*Try it*
Word for word, restate each entry in the listing below.

_ _ _ _ _ _ _

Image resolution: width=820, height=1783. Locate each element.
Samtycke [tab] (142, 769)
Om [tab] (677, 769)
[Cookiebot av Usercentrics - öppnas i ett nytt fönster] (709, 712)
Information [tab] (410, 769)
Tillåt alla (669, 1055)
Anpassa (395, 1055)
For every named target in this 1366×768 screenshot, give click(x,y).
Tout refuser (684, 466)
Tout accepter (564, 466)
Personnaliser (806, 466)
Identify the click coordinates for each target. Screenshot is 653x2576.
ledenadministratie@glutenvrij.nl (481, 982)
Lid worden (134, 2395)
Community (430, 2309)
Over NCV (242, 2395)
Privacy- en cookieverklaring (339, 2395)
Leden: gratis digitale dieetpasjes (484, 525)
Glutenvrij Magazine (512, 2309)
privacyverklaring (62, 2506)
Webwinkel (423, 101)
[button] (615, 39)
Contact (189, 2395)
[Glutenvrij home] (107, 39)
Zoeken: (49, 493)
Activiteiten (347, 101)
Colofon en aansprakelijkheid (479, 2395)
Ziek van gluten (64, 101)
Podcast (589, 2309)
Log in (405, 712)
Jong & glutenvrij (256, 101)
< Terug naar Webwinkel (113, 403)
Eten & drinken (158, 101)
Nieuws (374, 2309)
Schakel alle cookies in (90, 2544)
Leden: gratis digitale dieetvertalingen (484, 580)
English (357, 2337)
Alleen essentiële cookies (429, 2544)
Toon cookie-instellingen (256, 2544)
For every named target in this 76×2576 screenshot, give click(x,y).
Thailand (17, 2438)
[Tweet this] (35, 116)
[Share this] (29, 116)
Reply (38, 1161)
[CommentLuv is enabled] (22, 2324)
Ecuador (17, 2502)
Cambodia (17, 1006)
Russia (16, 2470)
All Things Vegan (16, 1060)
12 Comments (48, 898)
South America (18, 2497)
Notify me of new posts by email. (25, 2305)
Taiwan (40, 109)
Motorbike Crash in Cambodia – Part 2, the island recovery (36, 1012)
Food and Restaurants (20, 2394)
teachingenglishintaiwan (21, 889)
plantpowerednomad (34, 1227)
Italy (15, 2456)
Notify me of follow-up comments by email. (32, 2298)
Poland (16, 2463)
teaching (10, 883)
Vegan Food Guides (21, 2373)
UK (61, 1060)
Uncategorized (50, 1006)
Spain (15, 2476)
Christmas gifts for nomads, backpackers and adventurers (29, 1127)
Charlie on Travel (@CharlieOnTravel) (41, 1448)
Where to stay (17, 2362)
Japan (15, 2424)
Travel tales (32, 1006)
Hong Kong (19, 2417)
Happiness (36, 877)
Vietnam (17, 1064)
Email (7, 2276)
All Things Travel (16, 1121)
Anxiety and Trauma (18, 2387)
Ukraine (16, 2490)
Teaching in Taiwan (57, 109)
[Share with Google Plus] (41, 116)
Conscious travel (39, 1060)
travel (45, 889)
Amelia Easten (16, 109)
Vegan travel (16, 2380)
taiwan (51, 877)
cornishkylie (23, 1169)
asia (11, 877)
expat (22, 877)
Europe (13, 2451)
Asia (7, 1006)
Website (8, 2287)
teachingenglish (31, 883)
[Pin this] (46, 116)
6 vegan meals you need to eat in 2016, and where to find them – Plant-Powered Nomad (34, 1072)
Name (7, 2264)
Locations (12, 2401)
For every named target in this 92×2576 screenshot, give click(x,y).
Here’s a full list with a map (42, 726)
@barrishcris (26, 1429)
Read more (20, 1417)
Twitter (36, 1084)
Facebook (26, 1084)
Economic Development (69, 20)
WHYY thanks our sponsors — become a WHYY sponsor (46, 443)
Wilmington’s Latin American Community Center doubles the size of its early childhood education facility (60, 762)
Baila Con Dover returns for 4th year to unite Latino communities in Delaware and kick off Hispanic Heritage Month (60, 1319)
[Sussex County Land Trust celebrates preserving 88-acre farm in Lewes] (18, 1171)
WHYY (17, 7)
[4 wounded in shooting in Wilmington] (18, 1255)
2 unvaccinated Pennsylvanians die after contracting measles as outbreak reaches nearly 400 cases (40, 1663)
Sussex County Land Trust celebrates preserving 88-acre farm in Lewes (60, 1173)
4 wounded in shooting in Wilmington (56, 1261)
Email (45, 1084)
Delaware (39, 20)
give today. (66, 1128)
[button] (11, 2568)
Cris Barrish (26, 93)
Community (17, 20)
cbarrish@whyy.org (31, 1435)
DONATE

_ _ _ _ _ _ _

*Solution*
Image resolution: width=820, height=1783. Locate each element.
Samtycke [tab] (142, 769)
Om [tab] (677, 769)
[Cookiebot av Usercentrics - öppnas i ett nytt fönster] (709, 712)
Information [tab] (410, 769)
Tillåt alla (669, 1055)
Anpassa (395, 1055)
For every named target in this 1366×768 screenshot, give click(x,y).
Tout refuser (684, 466)
Tout accepter (564, 466)
Personnaliser (806, 466)
Identify the click coordinates for each target. Screenshot is 653x2576.
ledenadministratie@glutenvrij.nl (481, 982)
Lid worden (134, 2395)
Community (430, 2309)
Over NCV (242, 2395)
Privacy- en cookieverklaring (339, 2395)
Leden: gratis digitale dieetpasjes (484, 525)
Glutenvrij Magazine (512, 2309)
privacyverklaring (62, 2506)
Webwinkel (423, 101)
[button] (615, 39)
Contact (189, 2395)
[Glutenvrij home] (107, 39)
Zoeken: (49, 493)
Activiteiten (347, 101)
Colofon en aansprakelijkheid (479, 2395)
Ziek van gluten (64, 101)
Podcast (589, 2309)
Log in (405, 712)
Jong & glutenvrij (256, 101)
< Terug naar Webwinkel (113, 403)
Eten & drinken (158, 101)
Nieuws (374, 2309)
Schakel alle cookies in (90, 2544)
Leden: gratis digitale dieetvertalingen (484, 580)
English (357, 2337)
Alleen essentiële cookies (429, 2544)
Toon cookie-instellingen (256, 2544)
For every named target in this 76×2576 screenshot, give click(x,y).
Thailand (17, 2438)
[Tweet this] (35, 116)
[Share this] (29, 116)
Reply (38, 1161)
[CommentLuv is enabled] (22, 2324)
Ecuador (17, 2502)
Cambodia (17, 1006)
Russia (16, 2470)
All Things Vegan (16, 1060)
12 Comments (48, 898)
South America (18, 2497)
Notify me of new posts by email. (25, 2305)
Taiwan (40, 109)
Motorbike Crash in Cambodia – Part 2, the island recovery (36, 1012)
Food and Restaurants (20, 2394)
teachingenglishintaiwan (21, 889)
plantpowerednomad (34, 1227)
Italy (15, 2456)
Notify me of follow-up comments by email. (32, 2298)
Poland (16, 2463)
teaching (10, 883)
Vegan Food Guides (21, 2373)
UK (61, 1060)
Uncategorized (50, 1006)
Spain (15, 2476)
Christmas gifts for nomads, backpackers and adventurers (29, 1127)
Charlie on Travel (@CharlieOnTravel) (41, 1448)
Where to stay (17, 2362)
Japan (15, 2424)
Travel tales (32, 1006)
Hong Kong (19, 2417)
Happiness (36, 877)
Vietnam (17, 1064)
Email (7, 2276)
All Things Travel (16, 1121)
Anxiety and Trauma (18, 2387)
Ukraine (16, 2490)
Teaching in Taiwan (57, 109)
[Share with Google Plus] (41, 116)
Conscious travel (39, 1060)
travel (45, 889)
Amelia Easten (16, 109)
Vegan travel (16, 2380)
taiwan (51, 877)
cornishkylie (23, 1169)
asia (11, 877)
expat (22, 877)
Europe (13, 2451)
Asia (7, 1006)
Website (8, 2287)
teachingenglish (31, 883)
[Pin this] (46, 116)
6 vegan meals you need to eat in 2016, and where to find them – Plant-Powered Nomad (34, 1072)
Name (7, 2264)
Locations (12, 2401)
For every named target in this 92×2576 screenshot, give click(x,y).
Here’s a full list with a map (42, 726)
@barrishcris (26, 1429)
Read more (20, 1417)
Twitter (36, 1084)
Facebook (26, 1084)
Economic Development (69, 20)
WHYY thanks our sponsors — become a WHYY sponsor (46, 443)
Wilmington’s Latin American Community Center doubles the size of its early childhood education facility (60, 762)
Baila Con Dover returns for 4th year to unite Latino communities in Delaware and kick off Hispanic Heritage Month (60, 1319)
[Sussex County Land Trust celebrates preserving 88-acre farm in Lewes] (18, 1171)
WHYY (17, 7)
[4 wounded in shooting in Wilmington] (18, 1255)
2 unvaccinated Pennsylvanians die after contracting measles as outbreak reaches nearly 400 cases (40, 1663)
Sussex County Land Trust celebrates preserving 88-acre farm in Lewes (60, 1173)
4 wounded in shooting in Wilmington (56, 1261)
Email (45, 1084)
Delaware (39, 20)
give today. (66, 1128)
[button] (11, 2568)
Cris Barrish (26, 93)
Community (17, 20)
cbarrish@whyy.org (31, 1435)
DONATE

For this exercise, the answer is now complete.